Roberto Gamito
10.06.21
As festas para crianças são uma espécie de tortura vanguardista excepcionalmente cruel. As vítimas — os adultos — não podem chorar nem gritar, enquanto os carrascos — os putinhos — riem a bom rir. Não fosse o álcool e essas festas seriam palco de suicídio colectivo. Suspeito que até o mais fervoroso crente é capaz de concordar com esta ideia: “Deus está em toda a parte, excepto em festas de crianças”.
Quem são os palhaços nessas festas? Um palhaço que se dedica a estes certames de catraios é uma figura triste. Estudou para ser um digno palhaço de circo, sonhava com a vida de nómada durante a qual saltava de cidade em cidade, porém teve de se contentar em tentar — ênfase no tentar — divertir putinhos ranhosos. Além disso, há putos que os detestam. Que vida degradante é essa? Actuar para um público que nos despreza ou odeia. Creio que faz falta um documentário centrado nestas figuras destroçadas pelos carniceiros pequenotes.
Mas não nos esqueçamos dos infantários. O que é um infantário senão um manicómio para seres humanos em miniatura? A prova de que o infantário é um local destinado a acolher pequenos maluquinhos é a farpela. Vestem-lhes bibes para que se distingam das pessoas sãs (até ver), os educadores de infância.
Os pais acham que os filhos adoram sopa. Ignoro de onde retiraram isso. De certeza que não recolheram dados no terreno, até parece que não têm filhos. Os putos fazem o que lhes compete, comunicar dentro das suas possibilidades o facto de detestarem sopa. A criança faz tombar o prato no chão, desperdiça a sopa que lhe põem na boca e, se tudo falhar, vomita. Qual é a reacção do pai a este teatro? O meu filho adora sopa. Enfim, nunca convidem pais para jogos de mímica.
Quando o filho é pequeno, os pais estão em negação. O bebé borra-se nas cuecas, vomita, arrota como um bárbaro profissional e chega mesmo a andar de tronco nu numa pastelaria. Como resposta a isso tudo, os pais dizem sem réstia de vergonha: “Estou muito orgulhoso”. Já que aqui estamos, aproveito para vos perguntar uma questiúncula que tanto me apoquenta: até que idade podemos dizer que sentimos orgulho em alguém que defeca enquanto está à mesa? O orgulho só faz sentido se os pais tiverem prisão de ventre e não conseguirem esconder a inveja em relação ao filho cagão.

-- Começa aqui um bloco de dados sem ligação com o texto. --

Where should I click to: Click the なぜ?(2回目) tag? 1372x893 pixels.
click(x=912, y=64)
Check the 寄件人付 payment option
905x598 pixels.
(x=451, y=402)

O mundo está como está porque ninguém tem coragem de entrar nos infantários e gritar: “Vocês, putinhos do caralho, são uns merdas. Achei por bem avisar-vos, os vossos pais não podiam continuar a enganar-vos. Um resto de uma boa tarde. Podem continuar com as vossas brincadeiras.”

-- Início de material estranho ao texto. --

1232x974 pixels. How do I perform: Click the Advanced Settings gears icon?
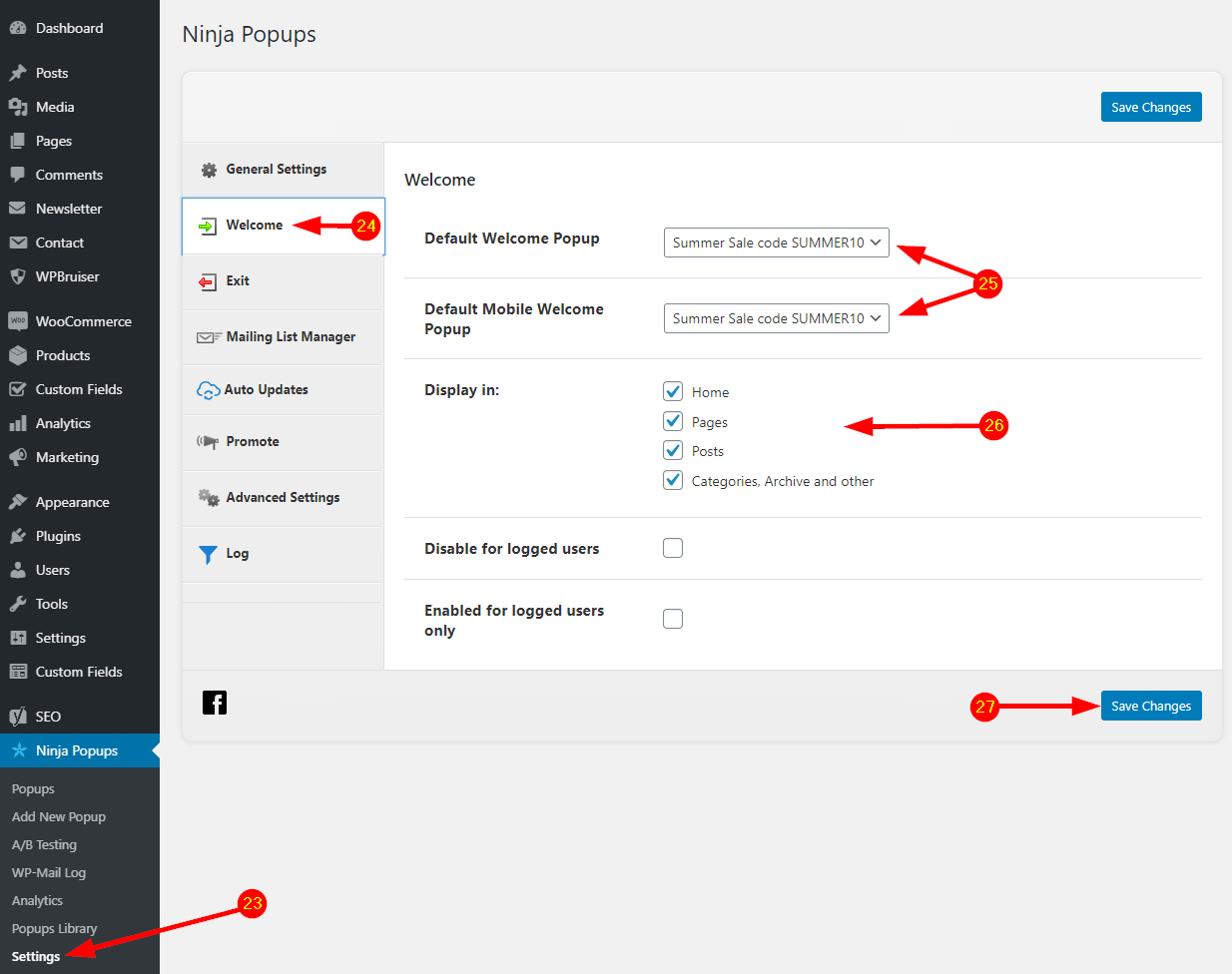[x=209, y=498]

Há uma altura em que os pais vigiam os filhos 24 horas por dia. São como que seguranças não remunerados da celebridade em miniatura. O seu trabalho é evitar que os putos se metam em alhadas, a saber: partir coisas, levantar saias a mulheres, tombar garrafas, entre outras coisas que por norma associamos a vândalos. Num mundo justo, as cadeias estariam apinhadas de putinhos.
A vida de universitário, se ajudada pelo álcool, é uma segunda infância. Regressamos às quedas, aos balbucios e aos vómitos.

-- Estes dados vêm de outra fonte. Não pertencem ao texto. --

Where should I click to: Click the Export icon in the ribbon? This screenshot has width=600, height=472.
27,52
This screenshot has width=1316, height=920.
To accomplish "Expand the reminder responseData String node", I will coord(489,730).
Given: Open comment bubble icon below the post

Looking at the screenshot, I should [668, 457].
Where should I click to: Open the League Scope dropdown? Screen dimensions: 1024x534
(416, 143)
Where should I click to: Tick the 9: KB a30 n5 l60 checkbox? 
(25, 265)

Por favor, não me contem as façanhas das vossa crias. Nem hoje, nem amanhã. Nem nunca. Vamos lá ver se a gente se entende de uma vez por todas: eu não leio biografias de gente interessante e agora vou perder tempo a ouvir as proezas de caca dos vossos rebentos?! Repara, diz a mãe, o meu filho pronunciou o seu primeiro monossílabo. O que posso responder numa altura dessas? Fico muito feliz por vocês, riposto eu a morrer por dentro, se o vosso filho quiser já pode criar uma música brasileira.
Não me macem com os conseguimentos dos vossos filhotes, a menos que ele tenha entrado à socapa na mansão da Playboy e tenha passado a noite a saltitar de teta em teta.
“O meu filho entende tudo, é muito inteligente!” Sim, aos 5 anos já percebe tudo, até que os pais são uns pacóvios.
Calma, acho precipitado ver genialidade num animalzinho que pouco mais faz que rir e cuja obra está reunida, não em volumes, mas em fraldas. Ou: “o meu filho é tão inteligente, olha para ele a mexer no tablet”. De seguida, o putinho levanta-se, desata a correr e dá uma cabeçada na televisão. Como se fosse um pardal. Eis o vosso Einstein.
Os putos são altamente permeáveis àquilo que ouvem. É como ter um papagaio novinho em folha. Com uma diferença substancial: regra geral, os pais não querem que a primeira palavra do putinho seja cona — o que para mim é incompreensível.